**What you need to do:**
Below are some entries. Copy each line in them that holds "computer".

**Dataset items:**
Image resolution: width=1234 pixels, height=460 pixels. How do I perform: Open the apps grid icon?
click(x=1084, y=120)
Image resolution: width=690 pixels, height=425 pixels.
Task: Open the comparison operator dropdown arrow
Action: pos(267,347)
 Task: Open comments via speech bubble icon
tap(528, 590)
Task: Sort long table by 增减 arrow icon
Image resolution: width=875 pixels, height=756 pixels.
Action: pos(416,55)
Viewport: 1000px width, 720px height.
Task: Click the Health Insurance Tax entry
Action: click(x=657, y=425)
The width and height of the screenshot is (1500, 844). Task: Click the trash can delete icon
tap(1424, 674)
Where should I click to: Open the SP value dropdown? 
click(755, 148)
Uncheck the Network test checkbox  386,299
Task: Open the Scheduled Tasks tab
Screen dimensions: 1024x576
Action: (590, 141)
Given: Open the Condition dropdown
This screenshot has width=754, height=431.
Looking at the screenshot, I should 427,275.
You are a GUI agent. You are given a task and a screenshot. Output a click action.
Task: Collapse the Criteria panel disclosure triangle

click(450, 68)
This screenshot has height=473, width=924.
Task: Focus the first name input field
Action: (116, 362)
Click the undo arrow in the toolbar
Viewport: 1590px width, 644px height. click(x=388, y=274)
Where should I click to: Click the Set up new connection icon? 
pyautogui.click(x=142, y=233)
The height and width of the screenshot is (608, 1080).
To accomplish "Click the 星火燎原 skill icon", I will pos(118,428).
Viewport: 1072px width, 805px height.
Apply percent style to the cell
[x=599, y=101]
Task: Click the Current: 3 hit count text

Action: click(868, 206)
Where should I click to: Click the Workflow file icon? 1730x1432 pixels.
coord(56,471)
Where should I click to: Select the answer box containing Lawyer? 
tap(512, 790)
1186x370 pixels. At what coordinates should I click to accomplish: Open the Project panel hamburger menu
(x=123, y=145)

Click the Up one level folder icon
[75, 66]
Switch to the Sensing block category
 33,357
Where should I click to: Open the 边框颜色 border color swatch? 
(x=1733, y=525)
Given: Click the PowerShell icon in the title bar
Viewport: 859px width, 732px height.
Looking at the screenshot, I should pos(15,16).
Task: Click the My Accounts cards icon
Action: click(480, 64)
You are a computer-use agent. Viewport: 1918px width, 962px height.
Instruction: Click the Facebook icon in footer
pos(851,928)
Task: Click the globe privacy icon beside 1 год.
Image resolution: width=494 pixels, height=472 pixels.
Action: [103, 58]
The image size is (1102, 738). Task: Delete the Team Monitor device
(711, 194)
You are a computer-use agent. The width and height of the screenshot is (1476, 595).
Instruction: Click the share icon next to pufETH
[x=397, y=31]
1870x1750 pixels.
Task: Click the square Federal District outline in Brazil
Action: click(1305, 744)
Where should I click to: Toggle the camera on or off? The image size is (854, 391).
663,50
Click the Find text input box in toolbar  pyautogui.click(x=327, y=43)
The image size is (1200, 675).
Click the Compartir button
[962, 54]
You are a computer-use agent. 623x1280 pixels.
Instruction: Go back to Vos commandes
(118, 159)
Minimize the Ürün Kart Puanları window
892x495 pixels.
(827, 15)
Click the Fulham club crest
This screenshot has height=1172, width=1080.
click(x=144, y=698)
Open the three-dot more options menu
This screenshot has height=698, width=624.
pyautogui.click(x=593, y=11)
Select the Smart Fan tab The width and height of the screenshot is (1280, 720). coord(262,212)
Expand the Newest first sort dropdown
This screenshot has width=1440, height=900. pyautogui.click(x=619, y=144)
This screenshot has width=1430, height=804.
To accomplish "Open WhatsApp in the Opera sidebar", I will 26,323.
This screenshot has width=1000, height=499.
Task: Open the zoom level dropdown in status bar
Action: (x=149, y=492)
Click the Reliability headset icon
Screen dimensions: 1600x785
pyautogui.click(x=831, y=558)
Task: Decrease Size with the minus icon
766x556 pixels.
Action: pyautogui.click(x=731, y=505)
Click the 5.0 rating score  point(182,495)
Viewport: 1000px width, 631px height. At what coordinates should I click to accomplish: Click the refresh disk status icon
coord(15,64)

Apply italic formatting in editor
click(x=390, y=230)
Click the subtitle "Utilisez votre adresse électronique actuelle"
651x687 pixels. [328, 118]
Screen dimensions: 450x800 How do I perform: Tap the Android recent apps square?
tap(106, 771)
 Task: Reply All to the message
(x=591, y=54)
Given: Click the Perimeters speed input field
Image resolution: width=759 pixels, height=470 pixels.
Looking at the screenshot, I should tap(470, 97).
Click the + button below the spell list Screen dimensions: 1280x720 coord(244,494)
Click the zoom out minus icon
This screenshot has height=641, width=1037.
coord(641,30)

**Task result:**
You are a computer-use agent. Viewport: 1918px width, 962px height.
You are a computer-use agent. The width and height of the screenshot is (1476, 595).
You are a computer-use agent. 623x1280 pixels.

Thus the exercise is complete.